Although throughout his life Fields' occupation was a journalist he is best known for his children's poetry and humorous essays. Fields first started publishing poetry in 1879, when his poem "Christmas Treasures" appeared in A Little Book of Western Verse. Over a dozen volumes of poetry followed and he became well known for his light-hearted poems for children, perhaps the most famous of which is "Wynken, Blynken, and Nod". Eugene Field died in Chicago in 1895 at the age of 45.

The Eugene Field House as a Museum

In 1934 Walsh's Row was scheduled for demolition and a committee was formed to save the house. The Board of Education took possession of the house. In 1935 and 1936, during the Great Depression, school children from the public schools of St. Louis collected nearly $2,000 to help the Eugene Field House. It was restored and opened as a museum in December of 1936, and to this day, school groups from the public schools of the city of St. Louis are admitted free.
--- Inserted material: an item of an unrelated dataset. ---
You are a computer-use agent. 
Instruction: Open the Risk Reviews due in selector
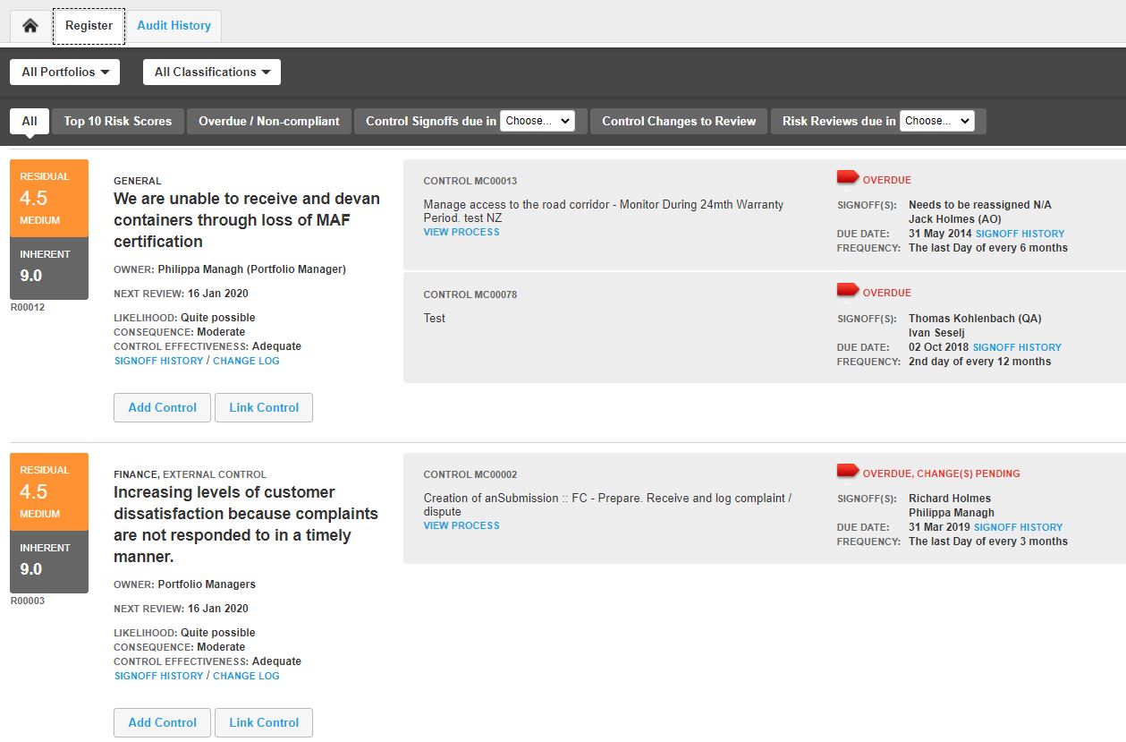[937, 121]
In 1968, the Board of Education gave up active operation of the museum, which is now professionally operated under the supervision of the Board of Trustees of the Eugene Field House Foundation, Inc. A complete renovation and restoration of both the exterior and interior began in 1999. Except for the vanished service wing, the house has survived remarkably intact. It is a rare example of a type of row house once common in downtown Saint Louis. Today the house is a museum reflecting the era in which Roswell, Frances, and Eugene Field lived. The first floor is furnished as a parlor and dining room. The second floor has the master bedroom and Roswell's study (photo left) which is now an exhibit room on the Dred Scott case. The third floor has a gift shop, a bedroom, and a small area with changing toy exhibits. The Eugene Fields House was designated a National Historic Landmark in 2007, the highest such recognition accorded by the nation to historic properties. In 2016 the Eugene Field House opened a 4,000 sq ft expansion with rotating exhibit spaces, a library, and a gift shop.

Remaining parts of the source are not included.